## Task requirements
At the line with "The height and", start transcribing; stop after the last line of the data below. Keep it exact and leave pictures out.
== Segment start ==
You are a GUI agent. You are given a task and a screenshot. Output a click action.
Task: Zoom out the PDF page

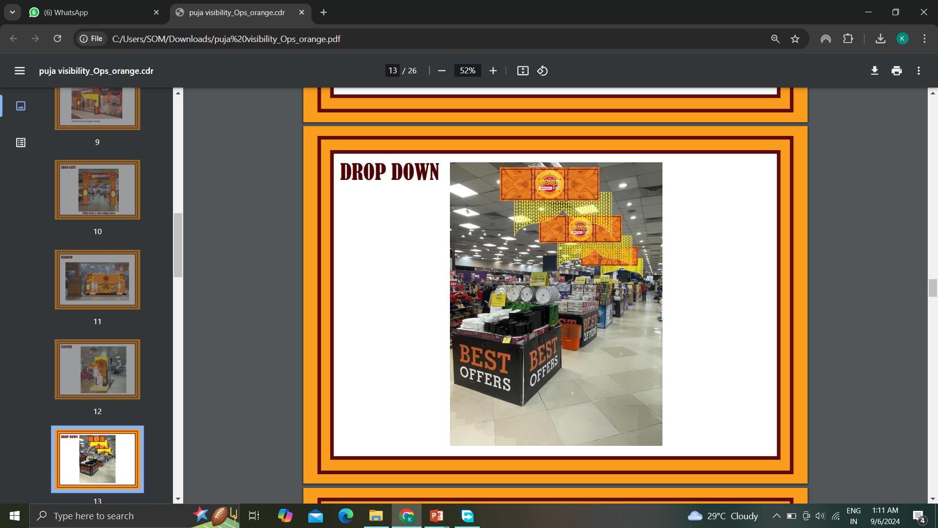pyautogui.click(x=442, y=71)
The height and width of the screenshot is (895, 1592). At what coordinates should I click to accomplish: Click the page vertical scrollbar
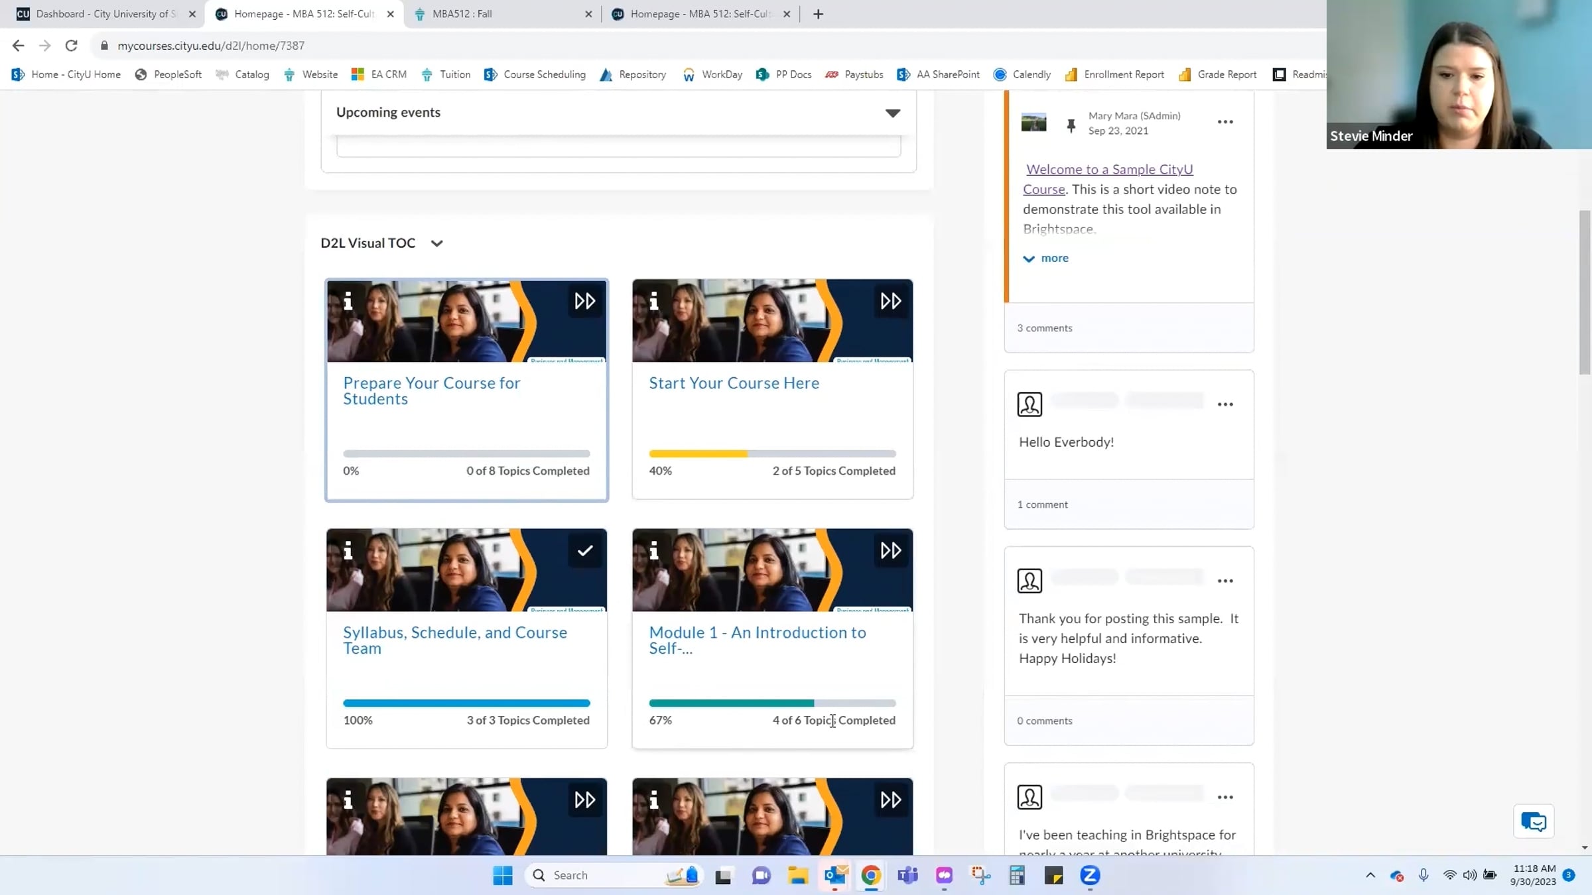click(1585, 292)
== Segment end ==
## Final answer
The height and width of the screenshot is (895, 1592). At what coordinates should I click to accomplish: Click the page vertical scrollbar
click(1585, 292)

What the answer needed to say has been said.